━━━━━ THE DATA ━━━━━

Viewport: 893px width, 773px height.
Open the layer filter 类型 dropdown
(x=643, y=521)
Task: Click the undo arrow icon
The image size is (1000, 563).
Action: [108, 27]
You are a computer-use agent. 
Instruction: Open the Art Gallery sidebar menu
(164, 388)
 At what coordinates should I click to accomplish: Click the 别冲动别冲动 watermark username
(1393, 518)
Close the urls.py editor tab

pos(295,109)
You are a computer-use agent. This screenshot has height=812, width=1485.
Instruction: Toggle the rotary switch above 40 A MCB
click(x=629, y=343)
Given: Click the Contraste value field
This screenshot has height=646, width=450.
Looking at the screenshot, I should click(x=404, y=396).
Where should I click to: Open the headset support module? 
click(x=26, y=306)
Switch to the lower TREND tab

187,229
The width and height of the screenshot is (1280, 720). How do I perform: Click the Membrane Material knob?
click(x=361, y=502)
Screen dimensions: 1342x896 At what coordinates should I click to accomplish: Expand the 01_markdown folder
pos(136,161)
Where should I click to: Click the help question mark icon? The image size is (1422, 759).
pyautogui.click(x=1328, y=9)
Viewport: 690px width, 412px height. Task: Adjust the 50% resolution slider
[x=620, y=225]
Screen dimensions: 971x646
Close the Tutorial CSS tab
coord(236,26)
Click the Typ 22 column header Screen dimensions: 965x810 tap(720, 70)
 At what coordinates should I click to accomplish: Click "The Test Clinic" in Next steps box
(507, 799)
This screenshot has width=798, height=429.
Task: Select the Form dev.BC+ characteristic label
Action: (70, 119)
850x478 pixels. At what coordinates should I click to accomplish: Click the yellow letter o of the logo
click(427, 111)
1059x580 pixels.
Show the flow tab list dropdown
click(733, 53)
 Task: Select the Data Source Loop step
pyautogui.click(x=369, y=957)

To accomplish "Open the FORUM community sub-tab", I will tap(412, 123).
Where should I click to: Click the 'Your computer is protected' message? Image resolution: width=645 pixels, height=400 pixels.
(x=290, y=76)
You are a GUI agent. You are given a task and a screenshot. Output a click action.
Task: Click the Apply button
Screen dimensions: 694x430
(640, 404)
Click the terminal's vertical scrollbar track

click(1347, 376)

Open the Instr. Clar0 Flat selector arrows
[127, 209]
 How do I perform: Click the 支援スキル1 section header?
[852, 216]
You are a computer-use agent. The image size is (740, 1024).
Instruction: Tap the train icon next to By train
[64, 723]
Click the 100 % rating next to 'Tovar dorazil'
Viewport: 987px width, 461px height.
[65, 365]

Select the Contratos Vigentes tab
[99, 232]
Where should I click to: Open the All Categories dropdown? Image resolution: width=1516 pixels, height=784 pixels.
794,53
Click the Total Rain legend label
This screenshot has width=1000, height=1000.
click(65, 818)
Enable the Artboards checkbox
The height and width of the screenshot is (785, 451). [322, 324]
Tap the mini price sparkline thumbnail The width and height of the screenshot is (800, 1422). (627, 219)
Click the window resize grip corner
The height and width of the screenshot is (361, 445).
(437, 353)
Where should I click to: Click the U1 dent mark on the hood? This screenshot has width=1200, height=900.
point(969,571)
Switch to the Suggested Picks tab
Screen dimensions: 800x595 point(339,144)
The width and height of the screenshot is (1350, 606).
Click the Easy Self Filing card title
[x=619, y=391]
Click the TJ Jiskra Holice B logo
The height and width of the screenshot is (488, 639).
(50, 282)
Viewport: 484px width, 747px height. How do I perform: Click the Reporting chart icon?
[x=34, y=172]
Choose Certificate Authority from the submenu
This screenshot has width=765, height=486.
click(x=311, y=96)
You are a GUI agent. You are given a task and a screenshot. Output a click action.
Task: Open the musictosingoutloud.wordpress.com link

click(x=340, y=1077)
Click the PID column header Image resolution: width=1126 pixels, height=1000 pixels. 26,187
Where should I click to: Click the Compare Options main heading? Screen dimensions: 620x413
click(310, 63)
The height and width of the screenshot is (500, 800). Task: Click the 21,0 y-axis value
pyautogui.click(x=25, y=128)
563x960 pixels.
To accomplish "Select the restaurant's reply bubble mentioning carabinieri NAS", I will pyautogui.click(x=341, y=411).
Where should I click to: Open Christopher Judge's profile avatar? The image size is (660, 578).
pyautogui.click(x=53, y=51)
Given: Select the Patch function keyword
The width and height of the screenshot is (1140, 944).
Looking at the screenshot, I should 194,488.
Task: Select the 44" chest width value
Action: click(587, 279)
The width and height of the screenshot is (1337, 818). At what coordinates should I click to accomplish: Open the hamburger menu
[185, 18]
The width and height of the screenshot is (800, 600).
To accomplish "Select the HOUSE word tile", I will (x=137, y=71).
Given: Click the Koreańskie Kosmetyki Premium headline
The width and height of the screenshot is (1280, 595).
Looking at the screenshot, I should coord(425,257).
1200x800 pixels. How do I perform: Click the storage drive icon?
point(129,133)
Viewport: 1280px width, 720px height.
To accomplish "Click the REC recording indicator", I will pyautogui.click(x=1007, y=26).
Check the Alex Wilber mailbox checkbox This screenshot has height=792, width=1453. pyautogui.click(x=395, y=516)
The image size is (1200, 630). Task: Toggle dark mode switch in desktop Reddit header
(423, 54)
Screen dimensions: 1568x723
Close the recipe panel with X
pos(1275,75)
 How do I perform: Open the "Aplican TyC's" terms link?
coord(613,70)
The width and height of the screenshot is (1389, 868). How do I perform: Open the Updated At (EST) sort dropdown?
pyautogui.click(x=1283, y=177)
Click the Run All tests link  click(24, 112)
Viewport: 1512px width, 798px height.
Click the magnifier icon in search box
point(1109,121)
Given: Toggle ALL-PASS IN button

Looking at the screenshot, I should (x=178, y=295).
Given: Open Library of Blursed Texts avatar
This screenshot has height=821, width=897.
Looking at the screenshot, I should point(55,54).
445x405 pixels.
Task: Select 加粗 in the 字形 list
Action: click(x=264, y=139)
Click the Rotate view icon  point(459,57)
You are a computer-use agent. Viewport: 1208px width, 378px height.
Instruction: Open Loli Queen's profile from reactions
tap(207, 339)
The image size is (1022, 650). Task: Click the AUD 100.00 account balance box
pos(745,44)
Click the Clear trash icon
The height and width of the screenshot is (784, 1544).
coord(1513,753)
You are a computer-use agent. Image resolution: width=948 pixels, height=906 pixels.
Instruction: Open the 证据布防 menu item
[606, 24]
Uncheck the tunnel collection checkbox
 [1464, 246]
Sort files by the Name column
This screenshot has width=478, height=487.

━━━━━

TASK PROMPT:
Copy out every line of the records that the string "will" appears in.

FINAL ANSWER:
To accomplish "Open the FORUM community sub-tab", I will tap(412, 123).
To accomplish "Select the restaurant's reply bubble mentioning carabinieri NAS", I will pyautogui.click(x=341, y=411).
To accomplish "Select the HOUSE word tile", I will (x=137, y=71).
To accomplish "Click the REC recording indicator", I will pyautogui.click(x=1007, y=26).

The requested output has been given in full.